• Dave Hansen's avatar
    x86/mpx, mm/core: Fix recursive munmap() corruption · 5a28fc94
    Dave Hansen authored
    This is a bit of a mess, to put it mildly.  But, it's a bug
    that only seems to have showed up in 4.20 but wasn't noticed
    until now, because nobody uses MPX.
    
    MPX has the arch_unmap() hook inside of munmap() because MPX
    uses bounds tables that protect other areas of memory.  When
    memory is unmapped, there is also a need to unmap the MPX
    bounds tables.  Barring this, unused bounds tables can eat 80%
    of the address space.
    
    But, the recursive do_munmap() that gets called vi arch_unmap()
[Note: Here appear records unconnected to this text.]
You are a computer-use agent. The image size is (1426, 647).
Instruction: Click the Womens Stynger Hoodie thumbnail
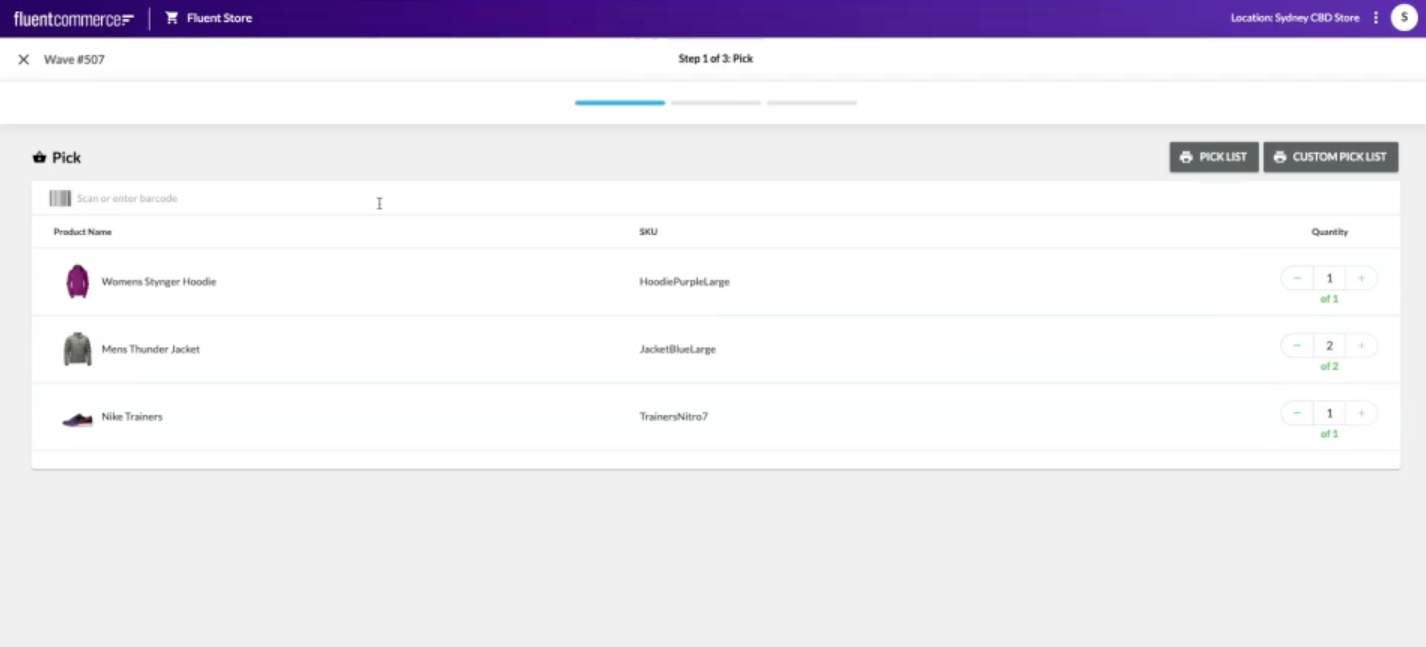(77, 282)
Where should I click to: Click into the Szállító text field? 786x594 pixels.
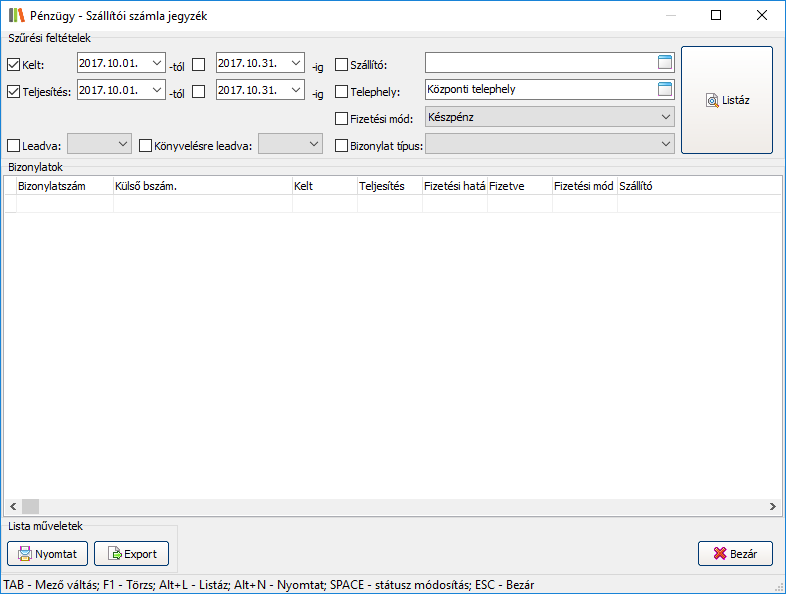point(540,63)
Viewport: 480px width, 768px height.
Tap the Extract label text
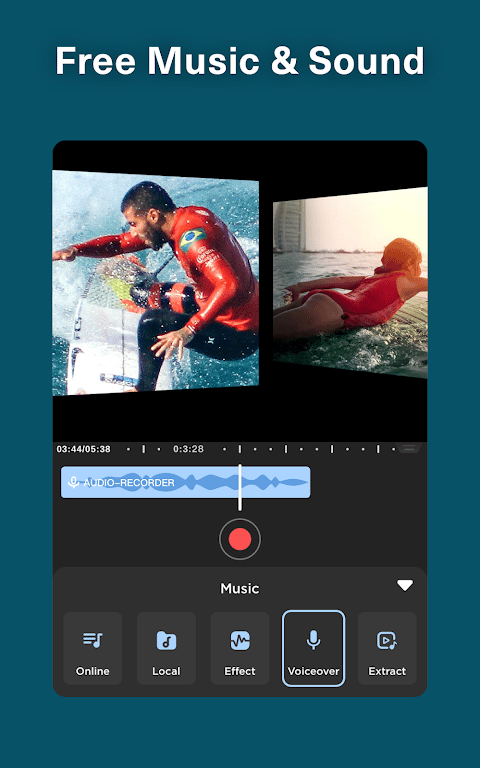pos(387,671)
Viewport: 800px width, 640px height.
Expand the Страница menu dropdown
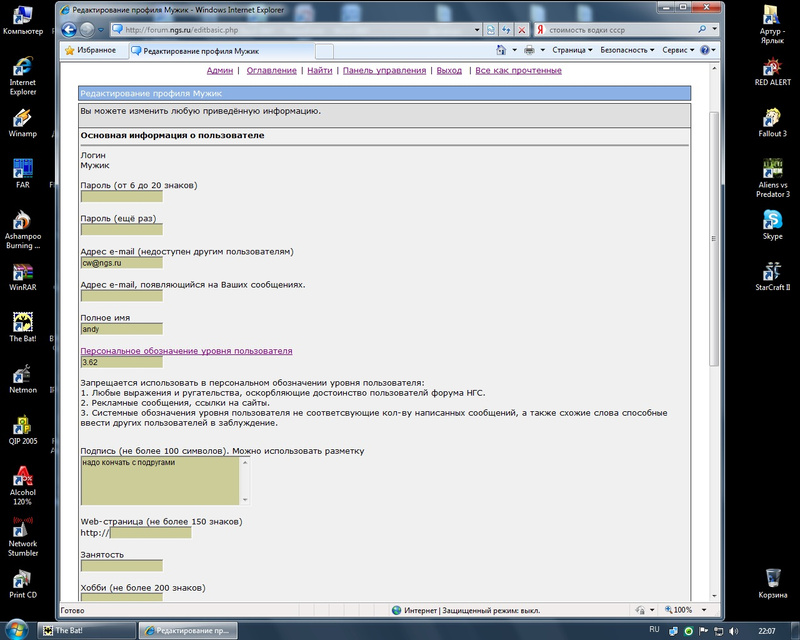coord(573,50)
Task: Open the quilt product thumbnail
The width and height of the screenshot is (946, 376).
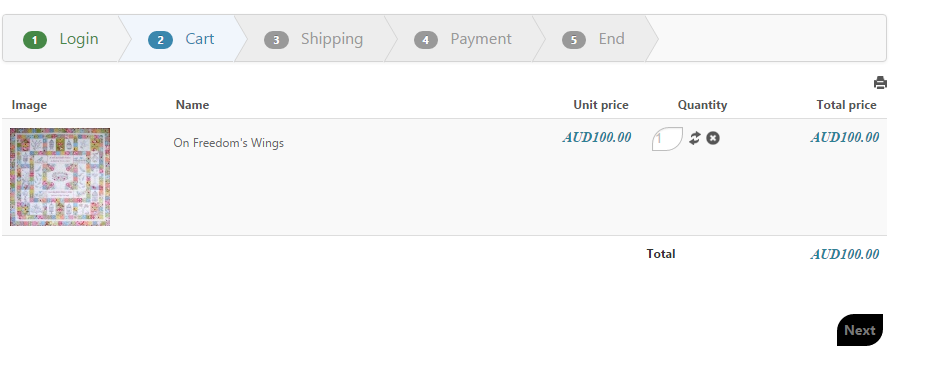Action: [60, 177]
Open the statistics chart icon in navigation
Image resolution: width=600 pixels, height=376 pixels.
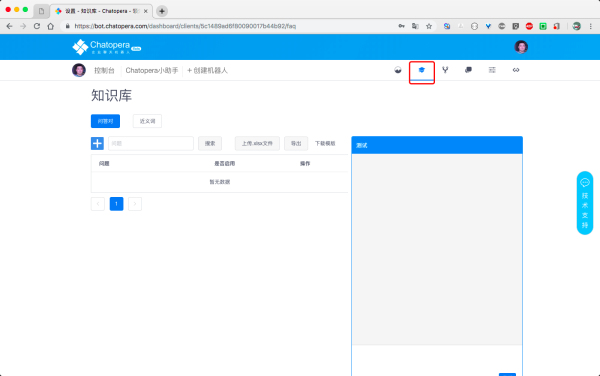pos(398,70)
    wreaks havoc with __do_munmap()'s state.  It can result in
    freeing populated page tables, accessing bogus VMA state,
    double-freed VMAs and more.
    
    See the "long story" further below for the gory details.
    
    To fix this, call arch_unmap() before __do_unmap() has a chance
    to do anything meaningful.  Also, remove the 'vma' argument
    and force the MPX code to do its own, independent VMA lookup.
    
    == UML / unicore32 impact ==
    
    Remove unused 'vma' argument to arch_unmap().  No functional
    change.
    
    I compile tested this on UML but not unicore32.
    
    == powerpc impact ==
    
    powerpc uses arch_unmap() well to watch for munmap() on the
    VDSO and zeroes out 'current->mm->context.vdso_base'.  Moving
    arch_unmap() makes this happen earlier in __do_munmap().  But,
    'vdso_base' seems to only be used in perf and in the signal
    delivery that happens near the return to userspace.  I can not
    find any likely impact to powerpc, other than the zeroing
    happening a little earlier.
    
    powerpc does not use the 'vma' argument and is unaffected by
    its removal.
    
    I compile-tested a 64-bit powerpc defconfig.
    
    == x86 impact ==
    
    For the common success case this is functionally identical to
    what was there before.  For the munmap() failure case, it's
    possible that some MPX tables will be zapped for memory that
    continues to be in use.  But, this is an extraordinarily
    unlikely scenario and the harm would be that MPX provides no
    protection since the bounds table got reset (zeroed).
    
    I can't imagine anyone doing this:
    
    	ptr = mmap();
    	// use ptr
    	ret = munmap(ptr);
    	if (ret)
    		// oh, there was an error, I'll
    		// keep using ptr.
    
    Because if you're doing munmap(), you are *done* with the
    memory.  There's probably no good data in there _anyway_.
    
    This passes the original reproducer from Richard Biener as
    well as the existing mpx selftests/.
    
    The long story:
    
    munmap() has a couple of pieces:
    
     1. Find the affected VMA(s)
     2. Split the start/end one(s) if neceesary
     3. Pull the VMAs out of the rbtree
     4. Actually zap the memory via unmap_region(), including
        freeing page tables (or queueing them to be freed).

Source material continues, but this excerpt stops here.